A friend said I could become a Brilliant Klutz

Speaking of usefulness, I have promised myself to be less "useful. This is a reaction to my past as a designer. As a designer, you are always striving to come up with things that are useful. It's also a reaction to society and politics that have somehow idiotically figured out that there should be utility in art, no there shouldn't be, worse useful art might become so useful that it will frustrate those politics, socially engaged art might have political power. 

One friend said I could become a Brilliant Klutz ... with some training, another said I might have to spend an afternoon or week on a course for that. I started looking for the thread to tie this together. The wire through the boxes of trophies from the waste of humanity. To do this, I am teaching myself to solder and program things with simple electronics. I am using this residency to teach myself new things in the meshes of what I can already do, to fill the gaps in the cheese with new knowledge. 

I've figured out that I'm going to show the archaeology of the Anthropocene, yes as a Brilliant Klutz

Soon I may exhibit, B.a.d has asked me to fill the eighteen display cases on the street. That's a mega big job, after all I've only recently become an artist. I've figured out that I'm going to display the archaeology of the Anthropocene, yes like a Brilliant Klutz.
It will be presentations that show the opposite of usefulness, barely working machines composed of parts that are themselves so brilliantly complicated, or it will be presentations that actually expose that complexity as a set of simple little things. Come see. 

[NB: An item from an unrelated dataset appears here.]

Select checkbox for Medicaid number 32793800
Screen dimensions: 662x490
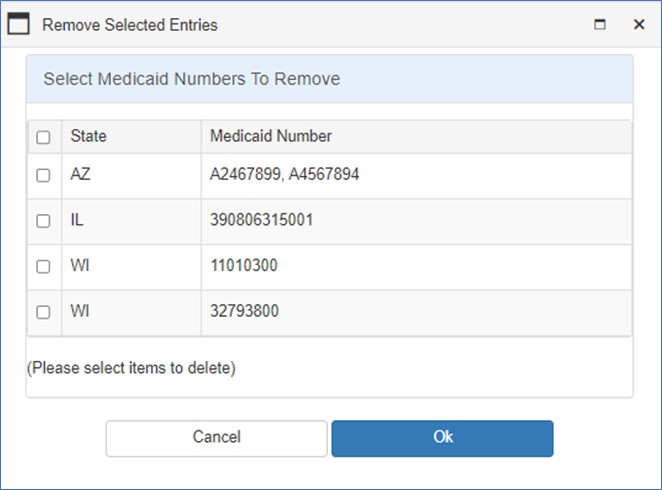[x=43, y=312]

Unlearning utility is quite difficult, as a designer you can't do that. I've been an artist for a few years now, before that I didn't dare. I find the status of artist quite intimidating, but since I knew I would get an artist-in-residency position I really work towards it. I have also recently registered in the CBK Rotterdam register, to prove it to the skeptics. I am an artist. That also brings responsibility, I do feel called to become the jester of society or the one who exposes something that most live past. Artist is the most wonderful outsider, the third eye. 

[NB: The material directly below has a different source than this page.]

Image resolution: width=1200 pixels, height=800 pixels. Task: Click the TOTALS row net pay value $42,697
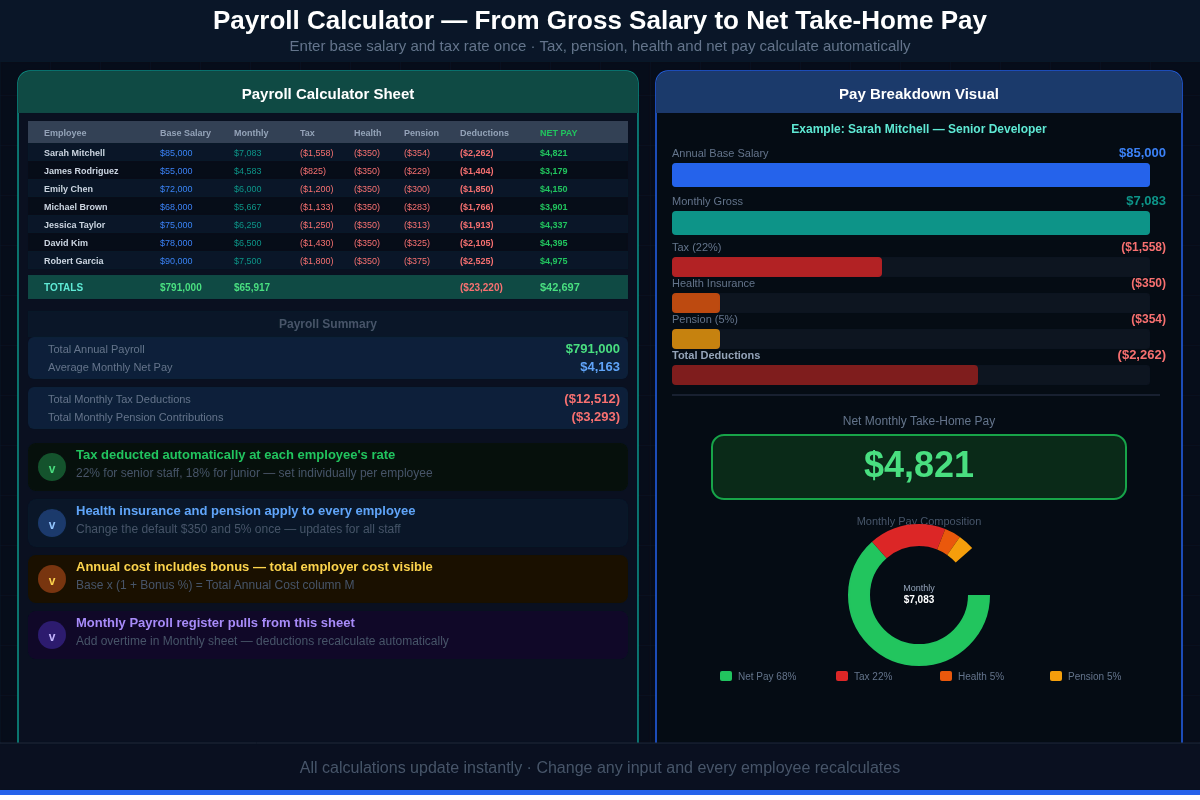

I am an artist. That also brings with it responsibility

So I use my residency to design a house, to make something out of the residue of humanity but soon I will also use it again as a base for my walking practice. Walking has become an important and time-consuming part of my life in recent years. I have laid out lines that I have walked. Those are the 51st parallel and the 2nd longitude. I walk those lines as accurately as possible, on normal paths and roads, nothing illegal about it, as straight as possible through Europe. The line determines what I am going to see. The line is the method of learning about the world, that should give me an objective view of the world around me. 

Artist is the most wonderful outsider, the third eye.

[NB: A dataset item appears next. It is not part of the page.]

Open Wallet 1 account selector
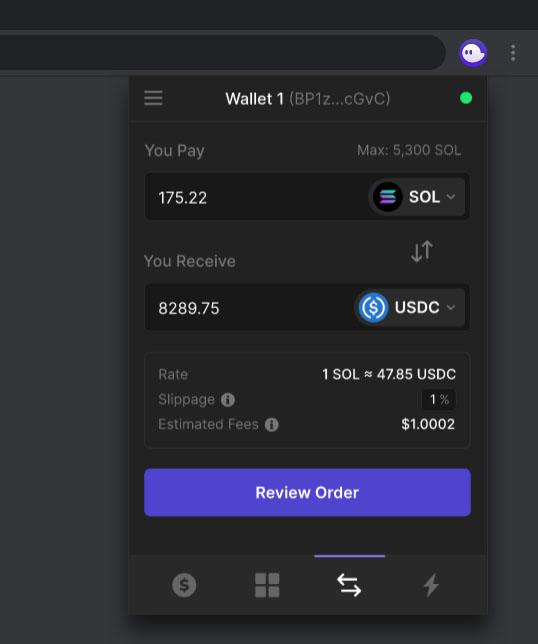click(x=308, y=99)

In cities, by the way, I walk circles whose inner contours, obstructed by buildings, I walk as tightly as possible. The line is the curator. It is a bit of a protest against mass tourism, where people en masse, flying to the highlights from a distant land, completely waltzing over contemporary culture. Thinking you've been to Thailand when you've only seen the highlights have seen. The line determines what I see, for example I have in the meantime 'done' Germany all the way from west to east, soon Belgium will follow. 

The best thing about a residency is that you can share all your ideas, in passing in the hallway, immediately with fellow artists or you can witness what is developing in someone else's studio. It sharpens your mind to talk about each other's work. You can balloon, test a theory, and enrich your vocabulary over and over again in a protected environment. The fellowship is very pleasant among artists because you are never each other's competitor, the source of ideas is so great that the danger of stepping on someone else's territory is very small. What makes it so cool for me in this building is that it allows me to develop collaborations in those very areas that are the intersection of two creatives. You don't steal ideas but you take the whole artist.